## Document section
* * * * * * *

How the bill to consolidate the 4 Chicagoland transit agencies would improve land use policy

The CTA Orange Line ans a Metra Southwest Service train crossing paths near Chinatown’s Ping Tom Park. Photo: Jeff Zoline

This post is sponsored by Boulevard Bikes.

This post also appears on Steven's personal blog about cities Steven Can Plan.

State legislators recently introduced HB5823, or the Metropolitan Mobility Authority Act, to consolidate the CTA, Metra, and Pace, as well as the Regional Transportation Authority that oversees them, into a single agency.

Read WTTW's coverage of the proposal, in which I'm quoted about how a truly integrated public transit system would benefit everyone in the region, not just straphangers. (Streetsblog will provide an update on the bill later today.) We may not see all of these benefits for a few years. But as I told the TV station, "The juice is going to be worth the squeeze."

I’ve summarized the five sections of the proposed legislation that could change land use policies in Chicagoland.

Section 4.01: Powers

Of the 12 powers that would be granted to the new universal Chicago area transit agency, dubbed the Metropolitan Mobility Authority, Number 11 states that the authority "may…develop or participate in residential and commercial development on and in the vicinity of public transportation stations and routes to facilitate transit-supportive land uses, increase public transportation ridership, generate revenue, and improve access to jobs and other opportunities in the metropolitan region by public transportation."

* * * * * * *

## Data excerpt
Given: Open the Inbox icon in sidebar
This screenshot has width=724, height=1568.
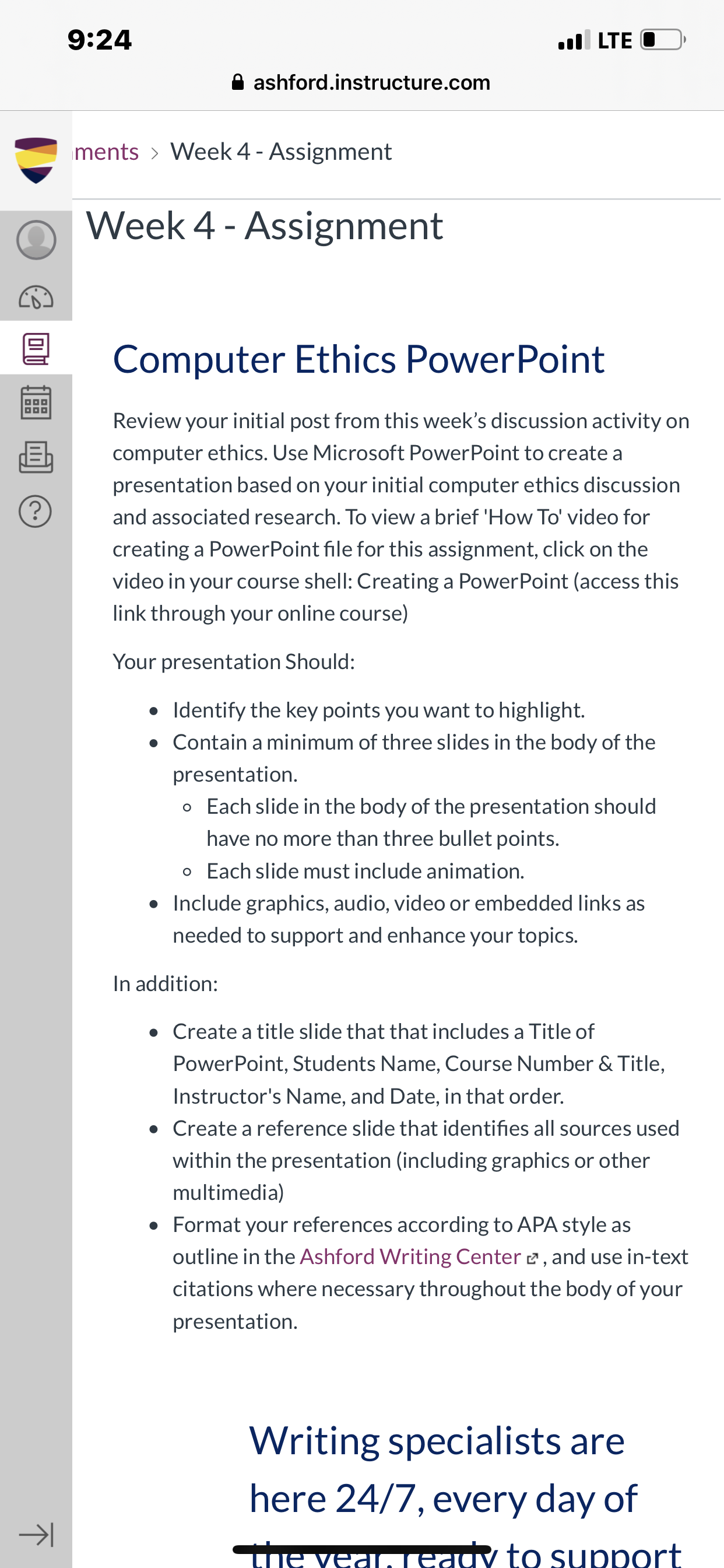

* * * * * * *

## Set tasks
(1) Answer these questions from the transit consolidation article:
(a) What is the other name for HB5823?
(b) How many sections of the proposed legislation does the writer summarize?
(c) Which number among the new authority's 12 powers covers residential and commercial development near stations and routes?
(2) Please copy the transit consolidation article from "This post also" up to and including "policies in Chicagoland.", substituting "transit riders" for "straphangers".

## Responses by task
(1)
(a) The Metropolitan Mobility Authority Act
(b) Five
(c) Number 11

(2)
This post also appears on Steven's personal blog about cities Steven Can Plan.

State legislators recently introduced HB5823, or the Metropolitan Mobility Authority Act, to consolidate the CTA, Metra, and Pace, as well as the Regional Transportation Authority that oversees them, into a single agency.

Read WTTW's coverage of the proposal, in which I'm quoted about how a truly integrated public transit system would benefit everyone in the region, not just transit riders. (Streetsblog will provide an update on the bill later today.) We may not see all of these benefits for a few years. But as I told the TV station, "The juice is going to be worth the squeeze."

I’ve summarized the five sections of the proposed legislation that could change land use policies in Chicagoland.